Comment by rors
2 days ago
I remember attending ACL one year, where the conference organisers ran an experiment to test the effectiveness of double blind reviews. They asked reviewers to identify the institution that submitted the anonymised paper. Roughly 50% of reviewers were able to correctly identify the institutions. I think there was a double digit percentage of being able to predict authors.
The organisers then made the argument that double blind was working because 50% of papers were not identified correctly! I was amazed that even with strong evidence that double blind was not working, the organisers were still able to convince themselves to continue with business as usual.
You're saying "not working" when you only have presented evidence for "not perfect".

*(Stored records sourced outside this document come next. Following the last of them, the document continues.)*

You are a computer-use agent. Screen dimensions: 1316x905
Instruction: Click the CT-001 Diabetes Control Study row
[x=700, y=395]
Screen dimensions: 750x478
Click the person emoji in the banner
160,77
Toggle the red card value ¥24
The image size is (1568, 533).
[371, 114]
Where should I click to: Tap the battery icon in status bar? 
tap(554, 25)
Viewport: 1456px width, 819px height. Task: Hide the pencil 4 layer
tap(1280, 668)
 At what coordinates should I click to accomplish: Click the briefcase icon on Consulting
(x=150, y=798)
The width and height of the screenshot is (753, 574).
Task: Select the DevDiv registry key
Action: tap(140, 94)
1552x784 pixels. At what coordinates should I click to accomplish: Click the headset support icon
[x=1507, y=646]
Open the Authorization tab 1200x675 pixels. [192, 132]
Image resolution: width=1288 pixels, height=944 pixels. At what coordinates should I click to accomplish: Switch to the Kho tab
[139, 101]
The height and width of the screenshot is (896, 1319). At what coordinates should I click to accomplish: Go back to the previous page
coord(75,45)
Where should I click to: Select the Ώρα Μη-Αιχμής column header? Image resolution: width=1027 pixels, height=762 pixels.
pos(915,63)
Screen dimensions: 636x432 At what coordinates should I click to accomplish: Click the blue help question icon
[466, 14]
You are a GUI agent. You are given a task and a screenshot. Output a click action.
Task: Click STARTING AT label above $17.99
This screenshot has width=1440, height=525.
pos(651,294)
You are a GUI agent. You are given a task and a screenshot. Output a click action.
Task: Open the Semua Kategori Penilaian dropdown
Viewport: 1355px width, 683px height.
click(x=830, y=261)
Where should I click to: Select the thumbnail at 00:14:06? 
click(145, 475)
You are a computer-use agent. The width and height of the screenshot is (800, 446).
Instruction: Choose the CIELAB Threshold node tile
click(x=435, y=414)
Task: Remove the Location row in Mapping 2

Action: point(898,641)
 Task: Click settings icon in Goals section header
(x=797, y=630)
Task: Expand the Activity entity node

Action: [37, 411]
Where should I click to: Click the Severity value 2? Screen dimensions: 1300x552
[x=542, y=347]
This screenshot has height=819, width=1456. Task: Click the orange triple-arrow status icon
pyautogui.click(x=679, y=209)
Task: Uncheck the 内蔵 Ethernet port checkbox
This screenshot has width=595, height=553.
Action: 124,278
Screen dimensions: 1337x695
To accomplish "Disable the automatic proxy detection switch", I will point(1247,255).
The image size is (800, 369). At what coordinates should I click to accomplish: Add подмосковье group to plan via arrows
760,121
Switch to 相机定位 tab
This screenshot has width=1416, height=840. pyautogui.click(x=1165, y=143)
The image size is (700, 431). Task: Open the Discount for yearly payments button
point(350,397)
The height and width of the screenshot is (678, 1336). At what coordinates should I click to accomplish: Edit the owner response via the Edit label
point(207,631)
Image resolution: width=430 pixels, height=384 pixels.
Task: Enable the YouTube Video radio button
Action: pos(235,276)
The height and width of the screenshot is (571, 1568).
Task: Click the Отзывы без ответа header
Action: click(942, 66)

That experiment showed that even when asked to put effort into identifying the source of an anonymized paper—something that most reviewers probably don't put any conscious effort into normally—the anonymization was having a substantial effect compared to not anonymizing the papers.
Am I missing some obvious reason why double-blind reviews should only be attempted if the blinding can be achieved with a near-perfect success rate, or are you just setting the bar unreasonably high?
The subtext to this whole comment chain is that you need to have hands-on experience with qualitative to quantitative conversions if you want to reason about the scientific process.
> Am I missing some obvious reason why double-blind reviews should only be attempted if the blinding can be achieved with a near-perfect success rate, or are you just setting the bar unreasonably high?
OP thinks you are looking at either signal or noise, instead of determining where the signal begins for yourself.